A*Star scientists discover how to combat bioterrorism toxin
A team of scientists from A*STAR’s Institute of Molecular and Cell Biology (IMCB) has discovered the secret recipe for ‘antidotes’ for a potential bioterrorism toxin.
In this first ever genome-wide study, the team led by IMCB Principal Investigator, Dr Frédéric Bard, found the recipe for ‘antidotes’ that could neutralise the deadly plant toxin Ricin, widely feared for its bioterrorism potential, as well as the Pseudomonas exotoxin (PE) responsible for the tens of thousands of hospital-acquired infections in immune-compromised patients all over the world.
The team discovered a host gene called ERGIC2 to be an attractive therapeutic target because it is not only highly essential for Ricin but also required for PE intoxication. “This means that we could potentially develop a generic antidote that is effective against the two different types of toxins by blocking ERGIC2 function,” said Dr Bard.
Security experts say an amount roughly equivalent to half a grain of rice of Ricin, an extremely potent poison, is enough to kill an adult, making it 1,000 times more poisonous than cyanide. There are currently no known antidotes for Ricin, and the ease of production of this tasteless, odorless plant toxin is why ricin is feared for its immense bioterrorism potential.
Hospital-acquired infections (HAIs) are a major healthcare problem affecting millions of people around the world. The bacteria Pseudomonas aeruginosa that secretes PE toxin is a common cause of HAIs in vulnerable individuals, including those with burn injuries or receiving intensive care.
The results of this study may also be useful for designing more effective antidotes against Diphtheria and Shiga-like toxins secreted by infectious strains of E. coli bacteria, such as those responsible for the recent food poisoning outbreak in Germany.

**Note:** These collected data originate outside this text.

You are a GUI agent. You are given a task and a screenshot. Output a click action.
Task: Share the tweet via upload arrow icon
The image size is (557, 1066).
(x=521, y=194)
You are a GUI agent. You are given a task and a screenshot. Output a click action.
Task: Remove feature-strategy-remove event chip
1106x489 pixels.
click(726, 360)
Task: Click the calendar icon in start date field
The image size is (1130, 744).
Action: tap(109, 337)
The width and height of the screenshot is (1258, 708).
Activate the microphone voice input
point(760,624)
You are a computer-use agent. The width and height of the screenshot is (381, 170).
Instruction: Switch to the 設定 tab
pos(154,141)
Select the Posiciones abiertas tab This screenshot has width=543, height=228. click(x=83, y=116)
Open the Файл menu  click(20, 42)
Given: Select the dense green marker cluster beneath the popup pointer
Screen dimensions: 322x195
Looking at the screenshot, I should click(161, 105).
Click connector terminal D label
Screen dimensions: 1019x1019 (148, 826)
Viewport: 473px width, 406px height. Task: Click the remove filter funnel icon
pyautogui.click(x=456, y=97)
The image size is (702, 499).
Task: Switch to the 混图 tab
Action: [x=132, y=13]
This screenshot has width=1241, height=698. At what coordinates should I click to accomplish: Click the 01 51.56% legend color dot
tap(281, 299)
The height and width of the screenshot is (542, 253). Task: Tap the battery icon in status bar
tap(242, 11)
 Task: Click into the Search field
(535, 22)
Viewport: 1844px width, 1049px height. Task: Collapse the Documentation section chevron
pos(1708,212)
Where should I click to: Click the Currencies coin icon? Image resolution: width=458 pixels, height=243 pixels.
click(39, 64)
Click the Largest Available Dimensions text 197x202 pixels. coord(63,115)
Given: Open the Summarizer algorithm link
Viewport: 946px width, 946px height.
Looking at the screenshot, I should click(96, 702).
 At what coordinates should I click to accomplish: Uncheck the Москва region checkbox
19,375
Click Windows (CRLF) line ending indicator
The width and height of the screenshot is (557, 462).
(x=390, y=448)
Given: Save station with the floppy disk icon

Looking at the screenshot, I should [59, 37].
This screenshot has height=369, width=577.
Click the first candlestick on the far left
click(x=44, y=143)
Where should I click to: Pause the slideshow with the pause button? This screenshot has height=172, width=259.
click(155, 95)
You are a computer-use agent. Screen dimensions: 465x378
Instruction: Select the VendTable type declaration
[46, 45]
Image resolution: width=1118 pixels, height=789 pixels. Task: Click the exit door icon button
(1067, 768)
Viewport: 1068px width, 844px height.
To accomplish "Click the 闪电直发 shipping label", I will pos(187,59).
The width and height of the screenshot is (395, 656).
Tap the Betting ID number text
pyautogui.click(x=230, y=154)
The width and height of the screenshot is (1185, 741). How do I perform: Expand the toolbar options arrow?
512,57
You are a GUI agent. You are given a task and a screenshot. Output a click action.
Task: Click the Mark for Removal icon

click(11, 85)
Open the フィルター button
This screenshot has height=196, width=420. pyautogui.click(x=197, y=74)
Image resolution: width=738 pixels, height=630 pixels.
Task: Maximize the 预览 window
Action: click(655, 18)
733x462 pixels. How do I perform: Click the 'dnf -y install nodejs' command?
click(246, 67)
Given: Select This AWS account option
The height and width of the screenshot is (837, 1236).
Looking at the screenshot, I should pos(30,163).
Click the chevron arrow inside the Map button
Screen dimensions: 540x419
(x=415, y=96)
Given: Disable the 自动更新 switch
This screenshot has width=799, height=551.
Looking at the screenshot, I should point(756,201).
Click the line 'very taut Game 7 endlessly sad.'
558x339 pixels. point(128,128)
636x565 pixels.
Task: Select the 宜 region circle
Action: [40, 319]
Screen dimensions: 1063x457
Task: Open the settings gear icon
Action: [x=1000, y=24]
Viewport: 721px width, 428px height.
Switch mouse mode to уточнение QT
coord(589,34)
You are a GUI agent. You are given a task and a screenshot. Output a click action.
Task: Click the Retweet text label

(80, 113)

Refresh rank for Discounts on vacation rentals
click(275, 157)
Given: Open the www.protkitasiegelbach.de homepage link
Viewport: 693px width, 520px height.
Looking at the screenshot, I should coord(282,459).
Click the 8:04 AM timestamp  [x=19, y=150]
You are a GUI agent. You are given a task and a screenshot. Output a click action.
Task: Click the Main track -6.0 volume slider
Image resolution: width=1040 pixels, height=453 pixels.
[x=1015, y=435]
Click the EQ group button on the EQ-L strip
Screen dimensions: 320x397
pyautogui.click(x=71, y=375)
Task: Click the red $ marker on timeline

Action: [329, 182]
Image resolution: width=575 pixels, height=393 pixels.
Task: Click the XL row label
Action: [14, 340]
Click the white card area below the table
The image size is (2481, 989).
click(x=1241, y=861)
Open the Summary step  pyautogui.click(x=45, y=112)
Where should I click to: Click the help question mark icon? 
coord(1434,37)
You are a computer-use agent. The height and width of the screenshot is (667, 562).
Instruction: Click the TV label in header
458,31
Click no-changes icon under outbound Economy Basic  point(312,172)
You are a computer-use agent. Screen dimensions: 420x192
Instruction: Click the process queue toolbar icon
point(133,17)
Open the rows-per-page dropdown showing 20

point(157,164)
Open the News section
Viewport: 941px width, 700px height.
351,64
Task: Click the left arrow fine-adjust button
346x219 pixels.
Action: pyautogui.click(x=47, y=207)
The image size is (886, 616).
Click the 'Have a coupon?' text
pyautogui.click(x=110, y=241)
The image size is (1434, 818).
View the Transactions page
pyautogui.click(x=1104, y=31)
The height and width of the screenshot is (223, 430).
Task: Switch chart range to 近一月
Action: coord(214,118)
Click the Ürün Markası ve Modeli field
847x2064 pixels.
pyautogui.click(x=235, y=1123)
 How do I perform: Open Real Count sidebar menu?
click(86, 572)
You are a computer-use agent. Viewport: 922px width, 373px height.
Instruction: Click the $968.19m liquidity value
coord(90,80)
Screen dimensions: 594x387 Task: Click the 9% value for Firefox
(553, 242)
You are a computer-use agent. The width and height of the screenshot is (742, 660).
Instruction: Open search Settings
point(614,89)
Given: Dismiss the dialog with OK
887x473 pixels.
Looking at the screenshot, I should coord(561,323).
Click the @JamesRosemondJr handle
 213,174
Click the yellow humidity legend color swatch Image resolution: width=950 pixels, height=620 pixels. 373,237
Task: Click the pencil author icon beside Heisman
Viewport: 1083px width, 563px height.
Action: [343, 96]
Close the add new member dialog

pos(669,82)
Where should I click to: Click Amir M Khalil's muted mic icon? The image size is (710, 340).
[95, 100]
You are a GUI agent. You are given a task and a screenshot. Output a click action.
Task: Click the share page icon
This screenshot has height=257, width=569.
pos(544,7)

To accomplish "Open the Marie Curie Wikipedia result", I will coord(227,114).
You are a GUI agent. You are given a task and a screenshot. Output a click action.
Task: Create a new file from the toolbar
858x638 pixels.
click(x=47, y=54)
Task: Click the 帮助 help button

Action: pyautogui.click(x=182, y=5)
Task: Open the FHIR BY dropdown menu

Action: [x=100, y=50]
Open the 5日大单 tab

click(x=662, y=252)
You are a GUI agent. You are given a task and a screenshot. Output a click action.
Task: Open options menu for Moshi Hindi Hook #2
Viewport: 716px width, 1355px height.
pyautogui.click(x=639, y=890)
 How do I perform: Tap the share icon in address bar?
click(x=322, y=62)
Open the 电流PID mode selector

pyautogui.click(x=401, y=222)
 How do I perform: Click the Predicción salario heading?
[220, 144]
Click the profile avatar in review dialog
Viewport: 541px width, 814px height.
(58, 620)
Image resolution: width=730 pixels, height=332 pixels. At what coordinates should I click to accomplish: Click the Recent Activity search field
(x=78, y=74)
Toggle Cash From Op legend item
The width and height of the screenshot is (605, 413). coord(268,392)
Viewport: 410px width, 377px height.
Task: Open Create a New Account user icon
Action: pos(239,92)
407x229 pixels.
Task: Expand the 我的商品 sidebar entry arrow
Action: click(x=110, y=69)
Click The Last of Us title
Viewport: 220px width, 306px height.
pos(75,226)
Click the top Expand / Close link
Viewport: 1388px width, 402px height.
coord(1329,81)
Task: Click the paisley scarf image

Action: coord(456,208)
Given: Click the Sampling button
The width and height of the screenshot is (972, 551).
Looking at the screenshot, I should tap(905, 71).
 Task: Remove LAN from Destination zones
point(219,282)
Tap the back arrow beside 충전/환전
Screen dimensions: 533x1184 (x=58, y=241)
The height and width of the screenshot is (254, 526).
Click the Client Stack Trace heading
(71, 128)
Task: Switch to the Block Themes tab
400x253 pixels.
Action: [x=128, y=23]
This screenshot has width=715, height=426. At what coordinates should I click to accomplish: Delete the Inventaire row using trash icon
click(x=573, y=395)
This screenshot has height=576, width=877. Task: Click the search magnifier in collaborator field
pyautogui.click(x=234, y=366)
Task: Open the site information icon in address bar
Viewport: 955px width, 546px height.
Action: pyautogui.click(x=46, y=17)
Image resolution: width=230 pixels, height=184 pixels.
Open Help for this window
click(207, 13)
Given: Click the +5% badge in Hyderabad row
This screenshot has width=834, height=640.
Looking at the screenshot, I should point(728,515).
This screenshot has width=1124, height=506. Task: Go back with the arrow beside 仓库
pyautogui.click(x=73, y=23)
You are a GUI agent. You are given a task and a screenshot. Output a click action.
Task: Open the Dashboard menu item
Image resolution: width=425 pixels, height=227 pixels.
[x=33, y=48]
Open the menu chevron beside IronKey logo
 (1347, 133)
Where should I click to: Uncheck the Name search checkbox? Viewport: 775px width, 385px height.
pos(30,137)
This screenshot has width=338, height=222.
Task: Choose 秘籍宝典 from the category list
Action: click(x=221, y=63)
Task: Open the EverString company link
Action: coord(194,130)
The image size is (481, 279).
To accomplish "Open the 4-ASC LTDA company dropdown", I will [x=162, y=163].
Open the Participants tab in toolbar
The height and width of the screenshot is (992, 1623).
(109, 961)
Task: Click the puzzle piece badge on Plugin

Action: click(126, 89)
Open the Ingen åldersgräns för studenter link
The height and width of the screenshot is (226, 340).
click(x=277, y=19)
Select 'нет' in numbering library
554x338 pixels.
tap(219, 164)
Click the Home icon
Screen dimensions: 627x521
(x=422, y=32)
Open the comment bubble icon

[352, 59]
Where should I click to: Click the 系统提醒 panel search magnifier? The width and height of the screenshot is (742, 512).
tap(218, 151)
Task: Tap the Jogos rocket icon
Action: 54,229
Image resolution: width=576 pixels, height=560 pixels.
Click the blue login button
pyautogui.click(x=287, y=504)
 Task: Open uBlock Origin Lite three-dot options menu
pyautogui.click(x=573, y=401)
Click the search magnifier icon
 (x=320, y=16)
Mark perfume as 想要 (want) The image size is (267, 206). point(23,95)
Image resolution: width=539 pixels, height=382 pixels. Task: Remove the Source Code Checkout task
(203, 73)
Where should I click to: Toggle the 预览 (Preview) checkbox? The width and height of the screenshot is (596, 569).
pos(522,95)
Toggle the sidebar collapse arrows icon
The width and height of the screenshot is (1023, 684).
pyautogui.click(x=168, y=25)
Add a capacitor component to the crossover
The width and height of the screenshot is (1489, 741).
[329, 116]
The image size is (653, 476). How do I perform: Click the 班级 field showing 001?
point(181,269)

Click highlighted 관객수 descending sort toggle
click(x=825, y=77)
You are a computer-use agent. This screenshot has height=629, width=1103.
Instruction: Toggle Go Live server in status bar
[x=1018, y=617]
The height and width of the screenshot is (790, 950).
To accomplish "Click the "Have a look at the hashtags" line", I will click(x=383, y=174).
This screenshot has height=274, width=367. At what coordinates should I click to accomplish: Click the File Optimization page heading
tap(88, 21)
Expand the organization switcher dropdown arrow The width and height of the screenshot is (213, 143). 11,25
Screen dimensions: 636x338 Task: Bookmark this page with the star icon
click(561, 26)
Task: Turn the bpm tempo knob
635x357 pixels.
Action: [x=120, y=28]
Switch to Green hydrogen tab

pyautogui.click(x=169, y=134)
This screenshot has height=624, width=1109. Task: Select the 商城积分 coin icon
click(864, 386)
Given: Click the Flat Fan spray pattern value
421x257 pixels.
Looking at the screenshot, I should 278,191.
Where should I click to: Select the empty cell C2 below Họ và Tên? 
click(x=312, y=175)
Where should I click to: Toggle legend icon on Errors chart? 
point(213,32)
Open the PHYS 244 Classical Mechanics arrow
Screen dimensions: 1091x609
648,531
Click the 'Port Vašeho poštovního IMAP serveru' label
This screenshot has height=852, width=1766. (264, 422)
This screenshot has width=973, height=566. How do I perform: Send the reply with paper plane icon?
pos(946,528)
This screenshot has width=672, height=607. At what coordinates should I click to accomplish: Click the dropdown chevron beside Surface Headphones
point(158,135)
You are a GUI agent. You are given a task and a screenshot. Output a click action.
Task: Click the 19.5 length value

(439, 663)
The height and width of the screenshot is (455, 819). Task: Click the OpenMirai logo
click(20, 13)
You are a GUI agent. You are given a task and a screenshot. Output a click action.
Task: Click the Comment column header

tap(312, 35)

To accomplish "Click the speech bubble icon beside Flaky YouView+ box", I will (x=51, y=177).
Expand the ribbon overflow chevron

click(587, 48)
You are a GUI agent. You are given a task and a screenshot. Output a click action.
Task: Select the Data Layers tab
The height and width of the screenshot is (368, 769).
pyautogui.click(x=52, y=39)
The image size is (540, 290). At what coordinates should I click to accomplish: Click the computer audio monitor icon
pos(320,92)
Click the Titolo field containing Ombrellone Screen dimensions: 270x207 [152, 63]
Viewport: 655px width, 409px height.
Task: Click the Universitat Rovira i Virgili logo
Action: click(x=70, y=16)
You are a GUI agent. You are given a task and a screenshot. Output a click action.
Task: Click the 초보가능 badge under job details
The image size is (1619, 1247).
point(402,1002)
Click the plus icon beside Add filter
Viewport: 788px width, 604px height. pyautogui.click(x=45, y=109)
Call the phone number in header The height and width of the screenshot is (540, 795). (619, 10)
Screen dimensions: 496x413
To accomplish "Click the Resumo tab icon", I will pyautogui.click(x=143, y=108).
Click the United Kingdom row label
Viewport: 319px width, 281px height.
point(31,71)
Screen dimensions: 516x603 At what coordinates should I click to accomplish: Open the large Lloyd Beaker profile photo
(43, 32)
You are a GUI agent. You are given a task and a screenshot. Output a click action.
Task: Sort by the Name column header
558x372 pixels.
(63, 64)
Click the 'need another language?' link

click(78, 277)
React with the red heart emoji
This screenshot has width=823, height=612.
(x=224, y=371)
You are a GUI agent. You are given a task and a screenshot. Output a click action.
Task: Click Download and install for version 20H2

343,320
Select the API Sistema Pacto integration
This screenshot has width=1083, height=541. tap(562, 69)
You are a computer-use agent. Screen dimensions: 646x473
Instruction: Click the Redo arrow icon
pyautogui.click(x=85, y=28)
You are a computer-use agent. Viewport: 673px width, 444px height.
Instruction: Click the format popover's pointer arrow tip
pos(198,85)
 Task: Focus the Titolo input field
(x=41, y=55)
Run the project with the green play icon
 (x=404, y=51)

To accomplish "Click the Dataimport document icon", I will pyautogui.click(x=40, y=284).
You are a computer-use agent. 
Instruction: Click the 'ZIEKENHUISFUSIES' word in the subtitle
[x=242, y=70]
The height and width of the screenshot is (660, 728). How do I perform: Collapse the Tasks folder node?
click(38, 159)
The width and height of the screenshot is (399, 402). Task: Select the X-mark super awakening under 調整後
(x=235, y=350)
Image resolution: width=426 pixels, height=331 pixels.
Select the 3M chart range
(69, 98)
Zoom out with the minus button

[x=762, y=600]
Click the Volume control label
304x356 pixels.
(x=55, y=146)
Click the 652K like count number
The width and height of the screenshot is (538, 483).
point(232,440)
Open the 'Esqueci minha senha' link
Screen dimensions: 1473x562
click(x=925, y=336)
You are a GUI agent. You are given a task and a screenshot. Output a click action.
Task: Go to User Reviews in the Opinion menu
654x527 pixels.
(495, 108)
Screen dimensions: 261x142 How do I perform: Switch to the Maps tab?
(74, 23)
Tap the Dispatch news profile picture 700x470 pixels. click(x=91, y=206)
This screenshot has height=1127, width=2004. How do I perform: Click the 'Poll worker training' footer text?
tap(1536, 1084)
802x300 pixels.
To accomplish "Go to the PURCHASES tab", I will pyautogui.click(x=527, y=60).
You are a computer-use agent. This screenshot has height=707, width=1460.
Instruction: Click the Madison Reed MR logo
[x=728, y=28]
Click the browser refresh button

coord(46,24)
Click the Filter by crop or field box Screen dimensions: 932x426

Highlighting the significance of this study, Dr Bard added, “Through this genome-wide screen, our understanding of how toxins interact with human cells at the molecular level expanded tremendously. Our hope is that with these new therapeutic targets identified from the human genome, we will be one step closer to finding toxin antidotes that will make hospital-acquired infections and enterotoxic E. Coli outbreaks a thing of the past.”